- Data records:
↓↓↓

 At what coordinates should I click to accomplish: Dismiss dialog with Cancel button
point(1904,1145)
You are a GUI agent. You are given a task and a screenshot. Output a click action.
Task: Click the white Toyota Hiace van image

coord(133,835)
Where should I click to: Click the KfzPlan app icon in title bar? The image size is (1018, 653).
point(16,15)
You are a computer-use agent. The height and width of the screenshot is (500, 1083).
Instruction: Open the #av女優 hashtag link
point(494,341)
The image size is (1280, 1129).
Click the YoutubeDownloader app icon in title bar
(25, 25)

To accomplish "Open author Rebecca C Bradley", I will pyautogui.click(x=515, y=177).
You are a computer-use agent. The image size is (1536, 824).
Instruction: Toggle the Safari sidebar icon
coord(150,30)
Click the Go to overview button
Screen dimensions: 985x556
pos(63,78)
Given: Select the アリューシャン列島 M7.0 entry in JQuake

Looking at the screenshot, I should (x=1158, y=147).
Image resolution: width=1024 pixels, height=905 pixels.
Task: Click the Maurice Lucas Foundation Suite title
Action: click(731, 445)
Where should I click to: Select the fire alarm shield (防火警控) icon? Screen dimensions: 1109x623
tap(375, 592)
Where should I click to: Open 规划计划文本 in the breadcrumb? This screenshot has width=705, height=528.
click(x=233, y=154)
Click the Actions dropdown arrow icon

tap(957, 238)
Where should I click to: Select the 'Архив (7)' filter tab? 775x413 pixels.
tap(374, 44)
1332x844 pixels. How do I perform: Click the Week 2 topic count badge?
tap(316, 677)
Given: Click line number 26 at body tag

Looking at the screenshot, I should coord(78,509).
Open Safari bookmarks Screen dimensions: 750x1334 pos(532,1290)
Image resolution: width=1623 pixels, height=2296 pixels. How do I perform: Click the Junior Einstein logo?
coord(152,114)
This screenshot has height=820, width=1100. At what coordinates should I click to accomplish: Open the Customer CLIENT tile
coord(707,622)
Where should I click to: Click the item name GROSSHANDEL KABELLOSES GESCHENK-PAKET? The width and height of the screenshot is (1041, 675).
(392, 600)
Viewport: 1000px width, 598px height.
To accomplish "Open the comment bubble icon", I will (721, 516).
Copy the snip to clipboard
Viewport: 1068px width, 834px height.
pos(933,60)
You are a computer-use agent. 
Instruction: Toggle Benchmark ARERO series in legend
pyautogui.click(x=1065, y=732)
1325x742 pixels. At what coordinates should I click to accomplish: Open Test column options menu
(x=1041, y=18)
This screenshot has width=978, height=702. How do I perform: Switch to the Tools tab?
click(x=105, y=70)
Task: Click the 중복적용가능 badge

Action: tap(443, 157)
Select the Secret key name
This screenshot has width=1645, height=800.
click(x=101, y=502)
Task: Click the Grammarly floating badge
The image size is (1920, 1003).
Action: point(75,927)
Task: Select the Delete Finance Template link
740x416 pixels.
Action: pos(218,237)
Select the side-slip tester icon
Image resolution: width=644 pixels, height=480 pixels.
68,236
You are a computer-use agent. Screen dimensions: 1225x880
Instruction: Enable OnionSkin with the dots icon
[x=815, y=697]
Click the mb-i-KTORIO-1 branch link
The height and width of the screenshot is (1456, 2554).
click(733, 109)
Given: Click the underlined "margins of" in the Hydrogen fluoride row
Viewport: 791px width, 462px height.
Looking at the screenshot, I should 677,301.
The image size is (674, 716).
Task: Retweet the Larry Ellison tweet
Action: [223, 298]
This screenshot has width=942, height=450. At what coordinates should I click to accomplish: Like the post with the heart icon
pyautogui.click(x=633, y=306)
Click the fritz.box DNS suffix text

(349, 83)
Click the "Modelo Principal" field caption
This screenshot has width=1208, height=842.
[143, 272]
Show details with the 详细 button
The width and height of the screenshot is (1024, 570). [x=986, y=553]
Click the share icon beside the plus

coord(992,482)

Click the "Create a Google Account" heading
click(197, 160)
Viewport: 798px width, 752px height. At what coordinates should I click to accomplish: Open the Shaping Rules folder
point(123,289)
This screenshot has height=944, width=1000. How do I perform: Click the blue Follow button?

↑↑↑

- Exercise prompt:
Write the entries out once more, exactly as they were given.

- Output:
 At what coordinates should I click to accomplish: Dismiss dialog with Cancel button
point(1904,1145)
You are a GUI agent. You are given a task and a screenshot. Output a click action.
Task: Click the white Toyota Hiace van image

coord(133,835)
Where should I click to: Click the KfzPlan app icon in title bar? The image size is (1018, 653).
point(16,15)
You are a computer-use agent. The height and width of the screenshot is (500, 1083).
Instruction: Open the #av女優 hashtag link
point(494,341)
The image size is (1280, 1129).
Click the YoutubeDownloader app icon in title bar
(25, 25)

To accomplish "Open author Rebecca C Bradley", I will pyautogui.click(x=515, y=177).
You are a computer-use agent. The image size is (1536, 824).
Instruction: Toggle the Safari sidebar icon
coord(150,30)
Click the Go to overview button
Screen dimensions: 985x556
pos(63,78)
Given: Select the アリューシャン列島 M7.0 entry in JQuake

Looking at the screenshot, I should (x=1158, y=147).
Image resolution: width=1024 pixels, height=905 pixels.
Task: Click the Maurice Lucas Foundation Suite title
Action: click(731, 445)
Where should I click to: Select the fire alarm shield (防火警控) icon? Screen dimensions: 1109x623
tap(375, 592)
Where should I click to: Open 规划计划文本 in the breadcrumb? This screenshot has width=705, height=528.
click(x=233, y=154)
Click the Actions dropdown arrow icon

tap(957, 238)
Where should I click to: Select the 'Архив (7)' filter tab? 775x413 pixels.
tap(374, 44)
1332x844 pixels. How do I perform: Click the Week 2 topic count badge?
tap(316, 677)
Given: Click line number 26 at body tag

Looking at the screenshot, I should coord(78,509).
Open Safari bookmarks Screen dimensions: 750x1334 pos(532,1290)
Image resolution: width=1623 pixels, height=2296 pixels. How do I perform: Click the Junior Einstein logo?
coord(152,114)
This screenshot has height=820, width=1100. At what coordinates should I click to accomplish: Open the Customer CLIENT tile
coord(707,622)
Where should I click to: Click the item name GROSSHANDEL KABELLOSES GESCHENK-PAKET? The width and height of the screenshot is (1041, 675).
(392, 600)
Viewport: 1000px width, 598px height.
To accomplish "Open the comment bubble icon", I will (721, 516).
Copy the snip to clipboard
Viewport: 1068px width, 834px height.
pos(933,60)
You are a computer-use agent. 
Instruction: Toggle Benchmark ARERO series in legend
pyautogui.click(x=1065, y=732)
1325x742 pixels. At what coordinates should I click to accomplish: Open Test column options menu
(x=1041, y=18)
This screenshot has width=978, height=702. How do I perform: Switch to the Tools tab?
click(x=105, y=70)
Task: Click the 중복적용가능 badge

Action: tap(443, 157)
Select the Secret key name
This screenshot has width=1645, height=800.
click(x=101, y=502)
Task: Click the Grammarly floating badge
The image size is (1920, 1003).
Action: point(75,927)
Task: Select the Delete Finance Template link
740x416 pixels.
Action: pos(218,237)
Select the side-slip tester icon
Image resolution: width=644 pixels, height=480 pixels.
68,236
You are a computer-use agent. Screen dimensions: 1225x880
Instruction: Enable OnionSkin with the dots icon
[x=815, y=697]
Click the mb-i-KTORIO-1 branch link
The height and width of the screenshot is (1456, 2554).
click(733, 109)
Given: Click the underlined "margins of" in the Hydrogen fluoride row
Viewport: 791px width, 462px height.
Looking at the screenshot, I should 677,301.
The image size is (674, 716).
Task: Retweet the Larry Ellison tweet
Action: [223, 298]
This screenshot has width=942, height=450. At what coordinates should I click to accomplish: Like the post with the heart icon
pyautogui.click(x=633, y=306)
Click the fritz.box DNS suffix text

(349, 83)
Click the "Modelo Principal" field caption
This screenshot has width=1208, height=842.
[143, 272]
Show details with the 详细 button
The width and height of the screenshot is (1024, 570). [x=986, y=553]
Click the share icon beside the plus

coord(992,482)

Click the "Create a Google Account" heading
click(197, 160)
Viewport: 798px width, 752px height. At what coordinates should I click to accomplish: Open the Shaping Rules folder
point(123,289)
This screenshot has height=944, width=1000. How do I perform: Click the blue Follow button?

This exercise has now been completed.